Cablevision Eyes ITV Selling

Cablevision Systems has established a new digital marketing and commerce group, charged with developing interactive sales models that will leverage the operator's fiber platform and high penetration in the New York City market.

The first product up may be a linear channel that enables shoppers to buy via TV remote control, the result of advertiser partnerships with Cablevision enabling the fulfillment.

The new division is headed by Patricia Gottesman, a 28-year veteran of the Bethpage, N.Y.-based cable operator, who has been named executive vice president of digital marketing and commerce. A number of key Cablevision and Rainbow Advertising Sales executives will join Gottesman's group, including Dermot McCormack, senior vice president of interactive advertising and development; Barry Frey, senior VP of advanced platform sales; and Ben Tatta, senior VP of new business development.

The new sales division is being launched now “because we're at critical mass,” Gottesman said.
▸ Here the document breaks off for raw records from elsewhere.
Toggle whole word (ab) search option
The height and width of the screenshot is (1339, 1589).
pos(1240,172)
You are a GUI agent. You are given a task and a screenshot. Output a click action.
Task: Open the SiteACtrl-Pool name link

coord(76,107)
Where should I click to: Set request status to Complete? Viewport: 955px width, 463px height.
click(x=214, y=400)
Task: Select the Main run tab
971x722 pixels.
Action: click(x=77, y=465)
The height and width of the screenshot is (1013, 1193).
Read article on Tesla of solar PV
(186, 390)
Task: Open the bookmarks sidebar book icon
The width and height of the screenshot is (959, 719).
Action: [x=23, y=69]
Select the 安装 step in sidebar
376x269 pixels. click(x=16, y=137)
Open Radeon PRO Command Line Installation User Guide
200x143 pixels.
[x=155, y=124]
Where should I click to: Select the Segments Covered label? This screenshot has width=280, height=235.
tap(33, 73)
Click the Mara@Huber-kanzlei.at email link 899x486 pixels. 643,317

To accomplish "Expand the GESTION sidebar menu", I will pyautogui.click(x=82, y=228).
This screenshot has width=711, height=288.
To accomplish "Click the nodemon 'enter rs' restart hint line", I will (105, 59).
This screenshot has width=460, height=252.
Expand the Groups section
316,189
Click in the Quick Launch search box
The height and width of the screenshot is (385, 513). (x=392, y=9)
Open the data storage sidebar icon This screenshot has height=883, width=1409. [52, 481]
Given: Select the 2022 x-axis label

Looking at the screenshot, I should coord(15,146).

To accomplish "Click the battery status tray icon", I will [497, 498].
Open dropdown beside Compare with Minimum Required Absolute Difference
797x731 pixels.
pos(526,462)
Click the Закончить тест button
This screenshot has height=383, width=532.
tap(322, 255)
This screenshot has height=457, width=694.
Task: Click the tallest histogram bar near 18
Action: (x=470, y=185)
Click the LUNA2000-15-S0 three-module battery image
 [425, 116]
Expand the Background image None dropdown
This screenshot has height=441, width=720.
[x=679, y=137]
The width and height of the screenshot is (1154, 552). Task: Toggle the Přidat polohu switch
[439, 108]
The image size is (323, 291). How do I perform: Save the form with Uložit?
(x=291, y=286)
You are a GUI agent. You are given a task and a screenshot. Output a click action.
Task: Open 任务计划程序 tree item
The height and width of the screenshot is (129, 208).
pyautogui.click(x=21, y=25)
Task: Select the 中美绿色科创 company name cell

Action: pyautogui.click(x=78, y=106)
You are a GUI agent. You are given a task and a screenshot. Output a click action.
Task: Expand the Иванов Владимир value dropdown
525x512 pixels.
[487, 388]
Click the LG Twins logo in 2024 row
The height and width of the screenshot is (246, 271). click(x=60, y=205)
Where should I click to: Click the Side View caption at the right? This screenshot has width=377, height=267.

Cablevision serves 3 million homes and businesses in its 4.6 million home footprint in the New York metropolitan area and reports 78% penetration for its iO: Interactive Optimum digital-cable product, the highest such penetration among big multiple-system operators. Direct-broadcast satellite providers and telephone companies have nowhere near that level of video distribution in Cablevision's market, she said.

COMPETITIVE THREAT

But Verizon Communications' FiOS fiber-based television, telephone and high-speed Internet network, still being rolled out, has gone after Cablevision more than any other cable company. FiOS passes 23% of Cablevision's homes, compared with 2% to 4% FiOS exposure for Comcast, Time Warner Cable or Charter Communications, Citigroup Research analyst Jason Bazinet estimated in a March 13 report. Cablevision's own estimate has FiOS available to 850,000 homes in the cable company's footprint.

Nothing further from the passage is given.